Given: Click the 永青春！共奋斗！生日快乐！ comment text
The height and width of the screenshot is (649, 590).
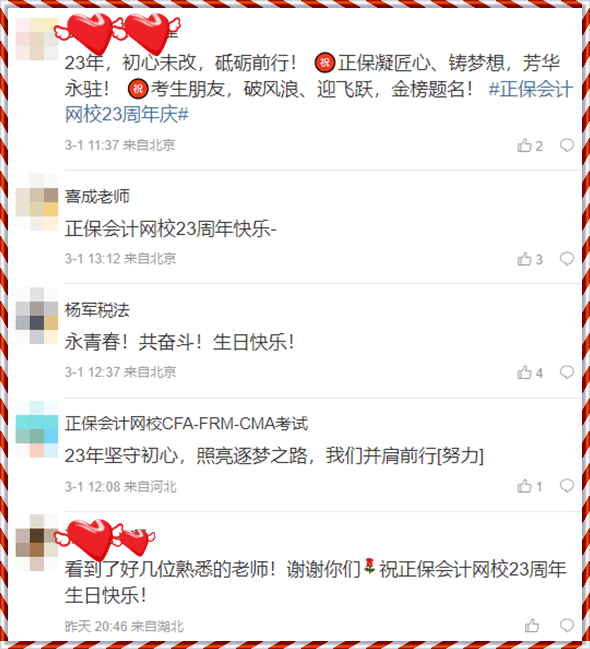Looking at the screenshot, I should pyautogui.click(x=179, y=342).
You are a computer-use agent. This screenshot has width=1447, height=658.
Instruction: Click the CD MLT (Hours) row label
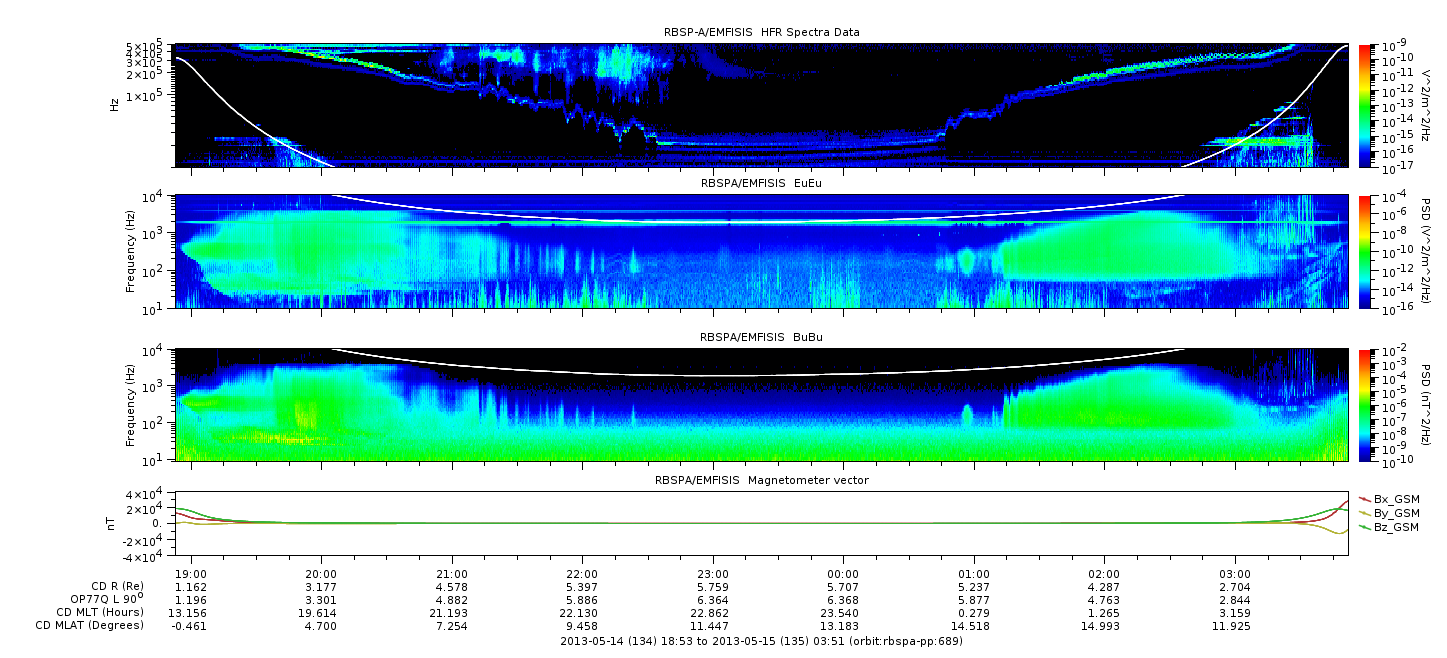[x=99, y=612]
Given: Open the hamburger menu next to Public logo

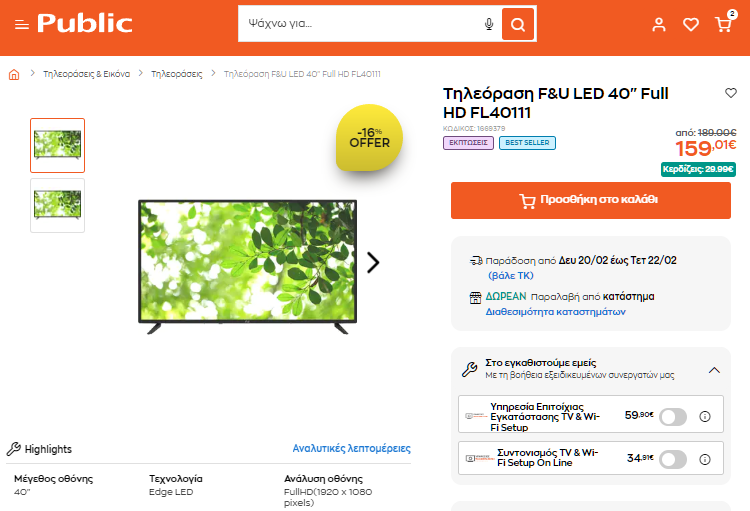Looking at the screenshot, I should 22,24.
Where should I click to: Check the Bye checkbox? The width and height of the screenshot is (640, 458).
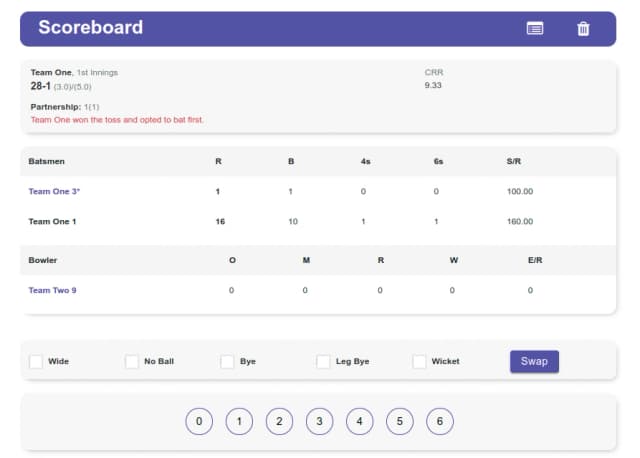pyautogui.click(x=227, y=361)
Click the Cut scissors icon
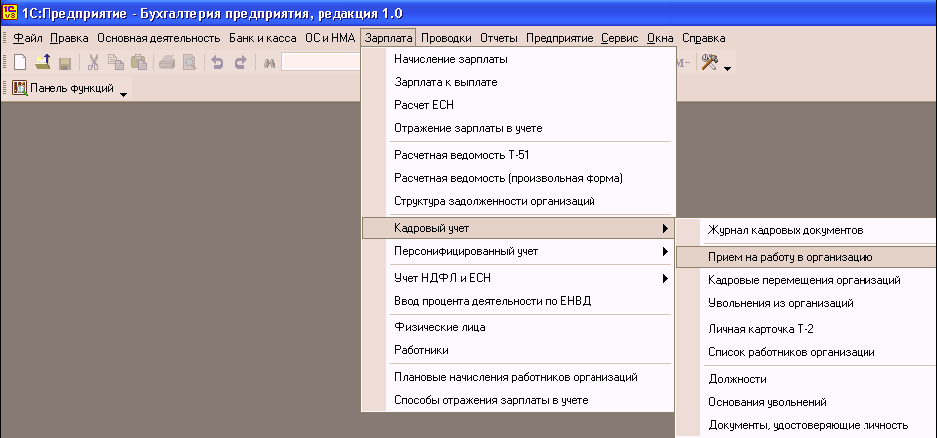The height and width of the screenshot is (438, 937). 93,62
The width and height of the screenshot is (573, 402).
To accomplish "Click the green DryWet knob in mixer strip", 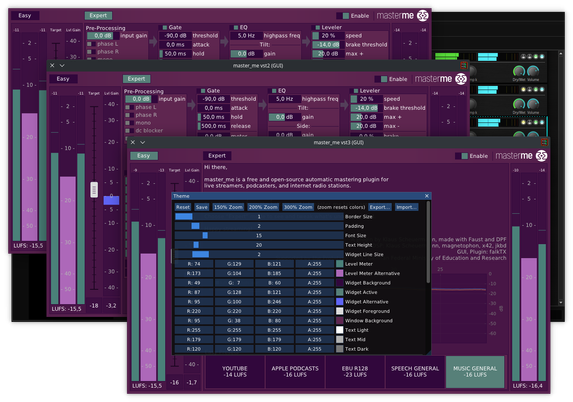I will [519, 71].
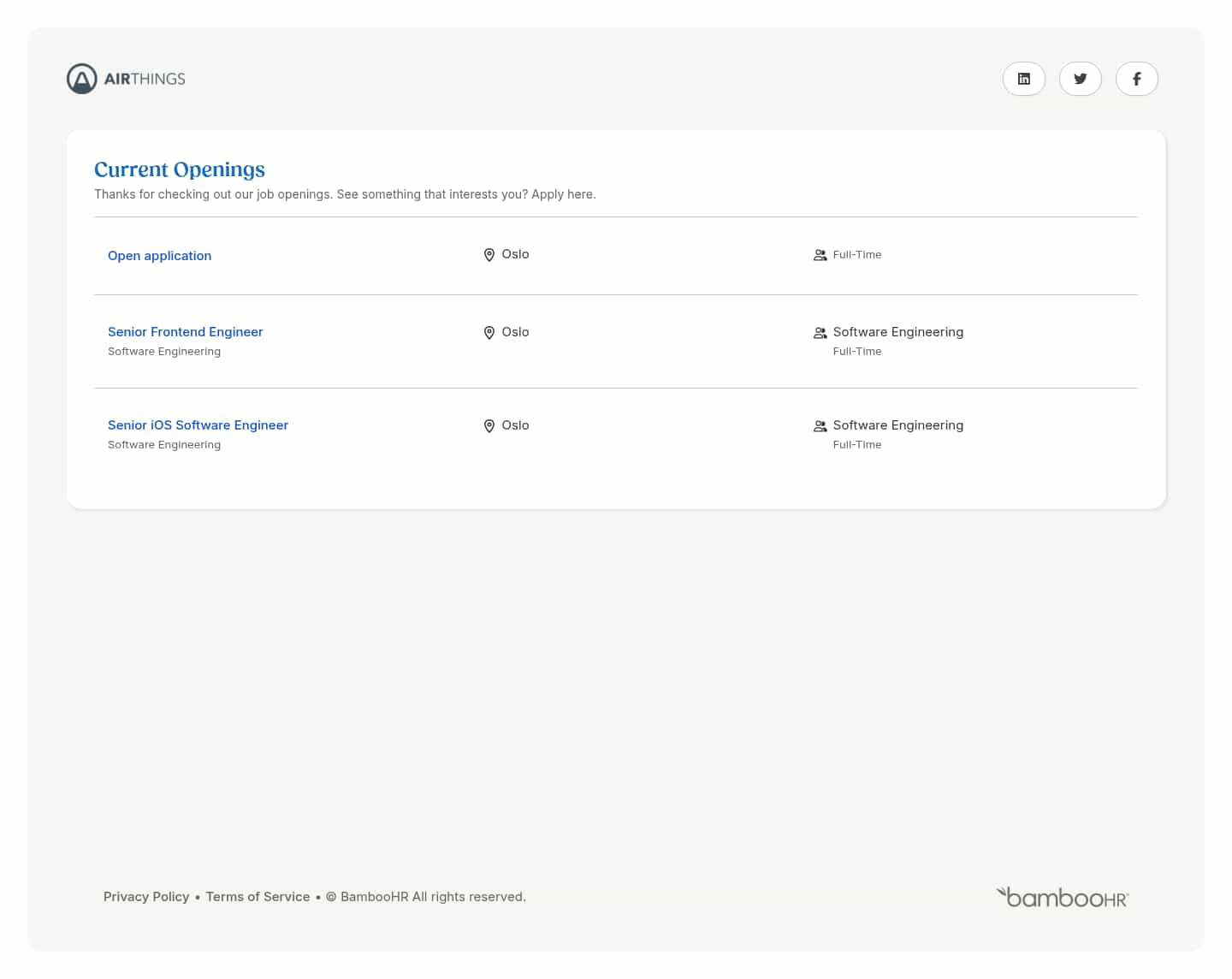Click Oslo location in Senior Frontend Engineer row
This screenshot has height=979, width=1232.
click(515, 332)
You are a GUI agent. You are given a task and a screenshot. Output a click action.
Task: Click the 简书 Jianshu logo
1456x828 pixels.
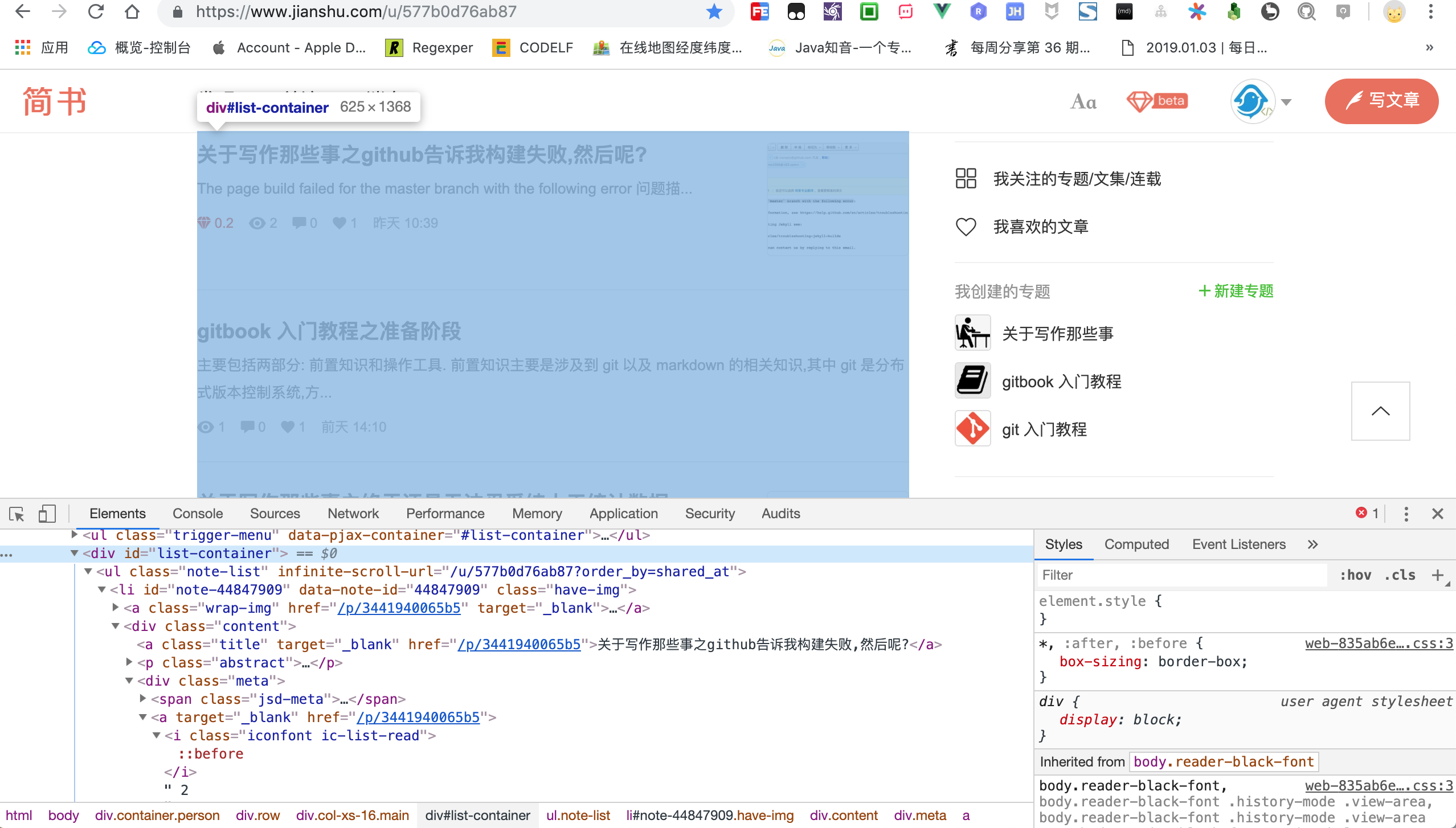point(54,101)
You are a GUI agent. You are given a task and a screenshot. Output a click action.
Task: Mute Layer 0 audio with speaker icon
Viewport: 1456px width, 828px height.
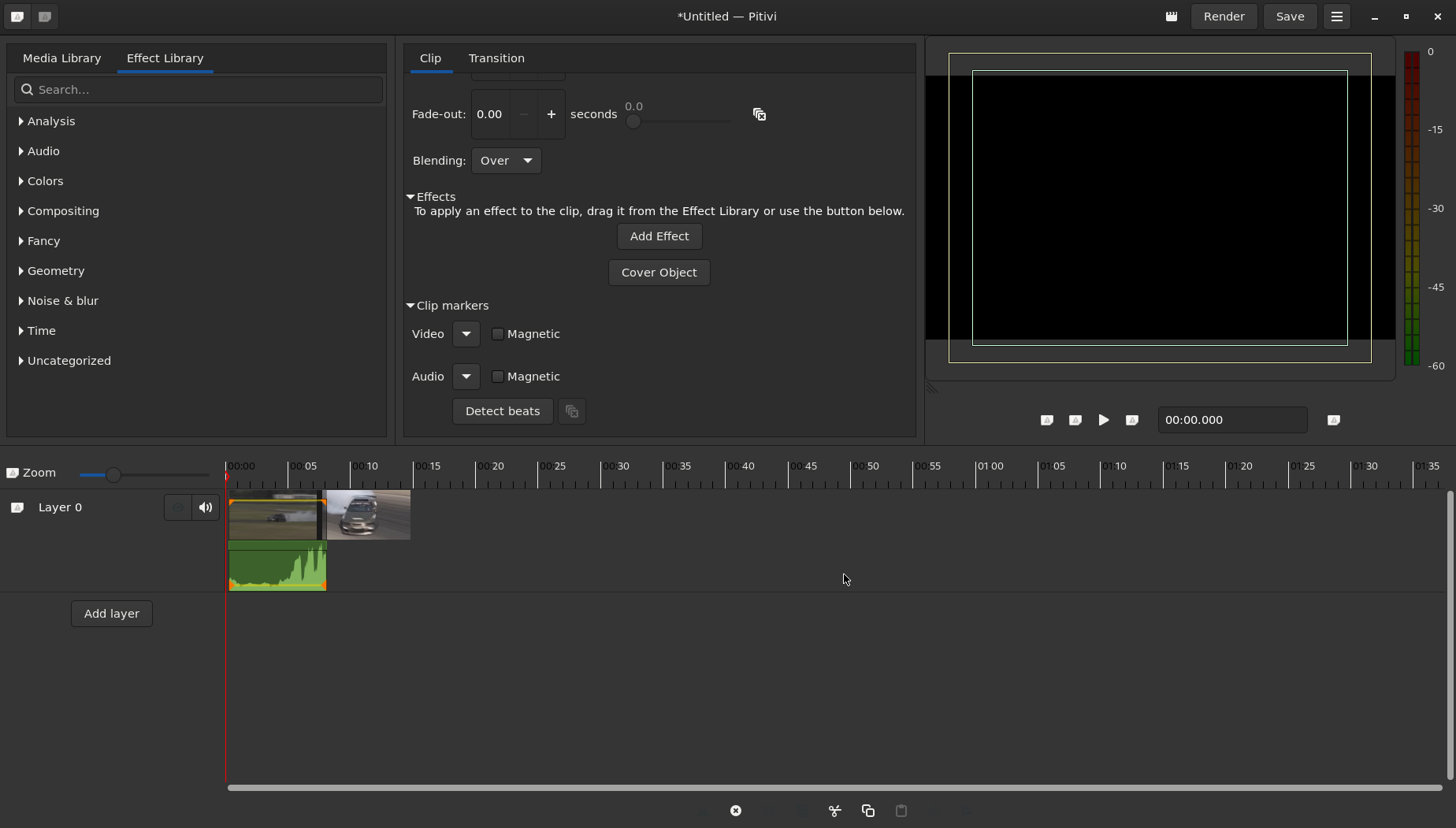pos(206,507)
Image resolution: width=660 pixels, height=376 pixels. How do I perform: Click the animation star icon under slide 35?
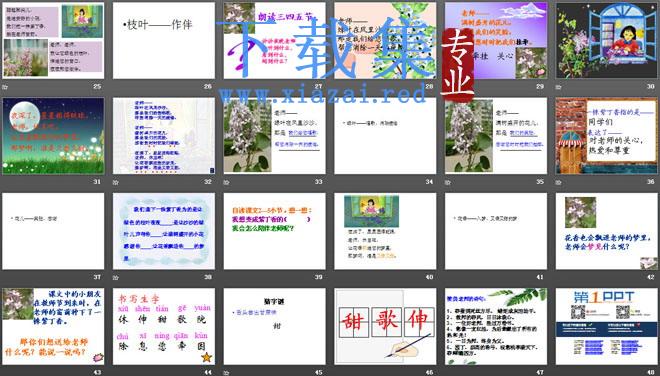(x=447, y=183)
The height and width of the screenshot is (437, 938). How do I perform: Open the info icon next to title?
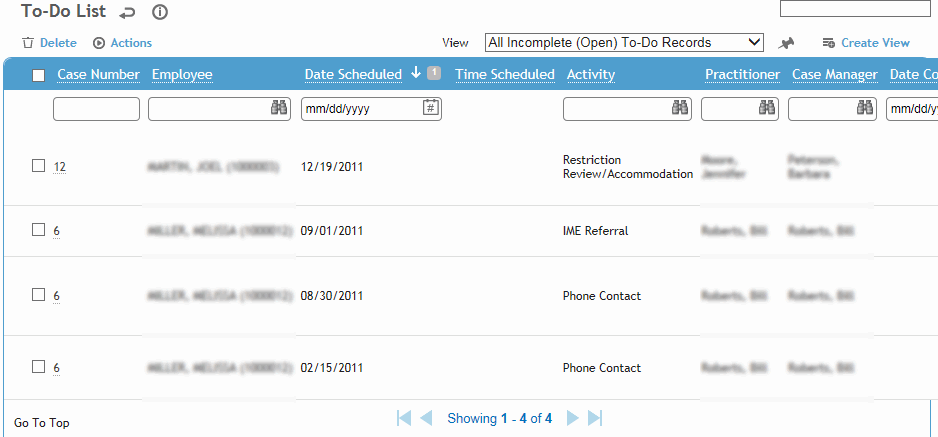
+++++
* **Written task**: Recast the lines of the records as a Markdown table with the columns Number and Entry, starting at the line that contains "Where should I" and ending at the line that contains "The height and width of the screenshot is (438, 937).". Omit blank lines and the pictures.

* **Solution to this problem**:
| Number | Entry |
|---|---|
| 1 | Where should I click to: Check the Bye checkbox? The width and height of the screenshot is (640, 458). |
| 2 | pyautogui.click(x=227, y=361) |
| 3 | Click the Cut scissors icon |
| 4 | The height and width of the screenshot is (438, 937). 93,62 |